- [EXERCISE INPUTS]

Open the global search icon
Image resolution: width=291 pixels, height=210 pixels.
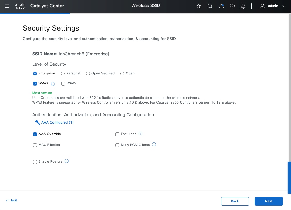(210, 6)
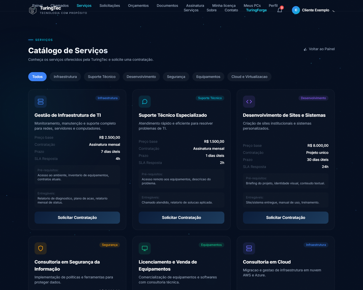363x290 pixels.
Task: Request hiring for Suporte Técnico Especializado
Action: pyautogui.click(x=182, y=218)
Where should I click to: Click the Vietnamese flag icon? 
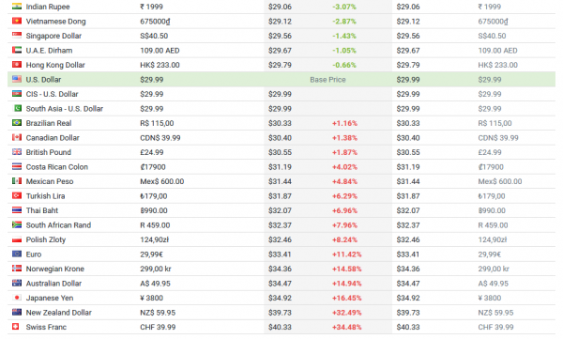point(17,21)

---

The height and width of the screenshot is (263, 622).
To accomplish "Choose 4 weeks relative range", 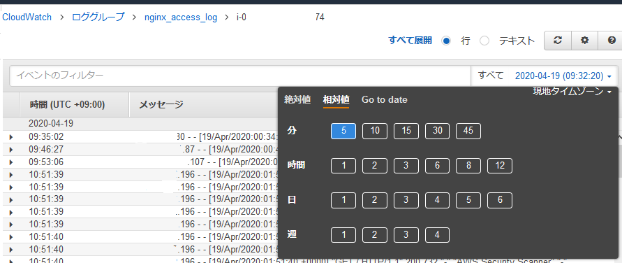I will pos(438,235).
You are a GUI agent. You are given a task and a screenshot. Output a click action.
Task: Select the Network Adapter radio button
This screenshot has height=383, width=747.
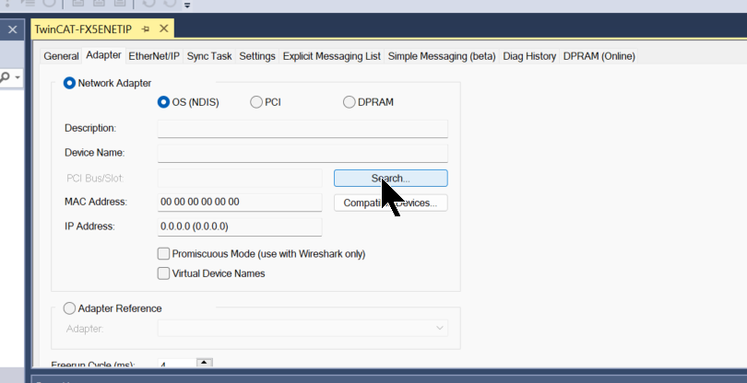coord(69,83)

--

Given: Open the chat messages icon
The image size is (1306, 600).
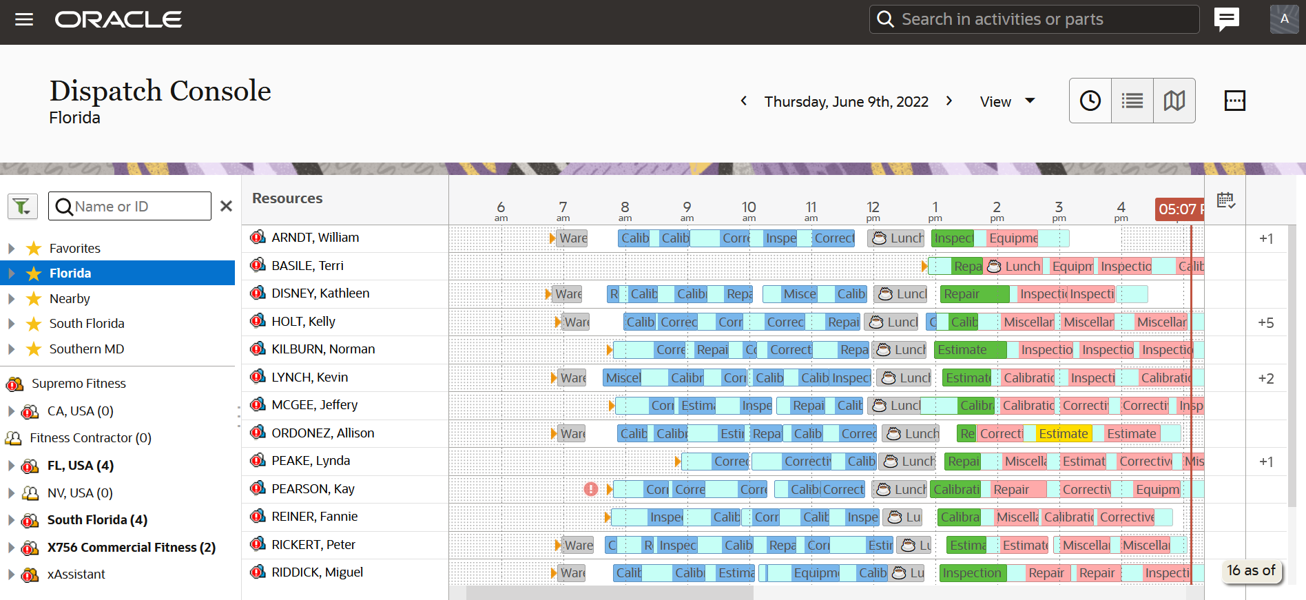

- [YOUR INSTRUCTIONS]
For the lines above, output exactly those from the line containing "Given: Open the chat messages icon" through the line containing "The image size is (1306, 600).", and skip the others.

- [SOLUTION TO THE EXERCISE]
Given: Open the chat messages icon
The image size is (1306, 600).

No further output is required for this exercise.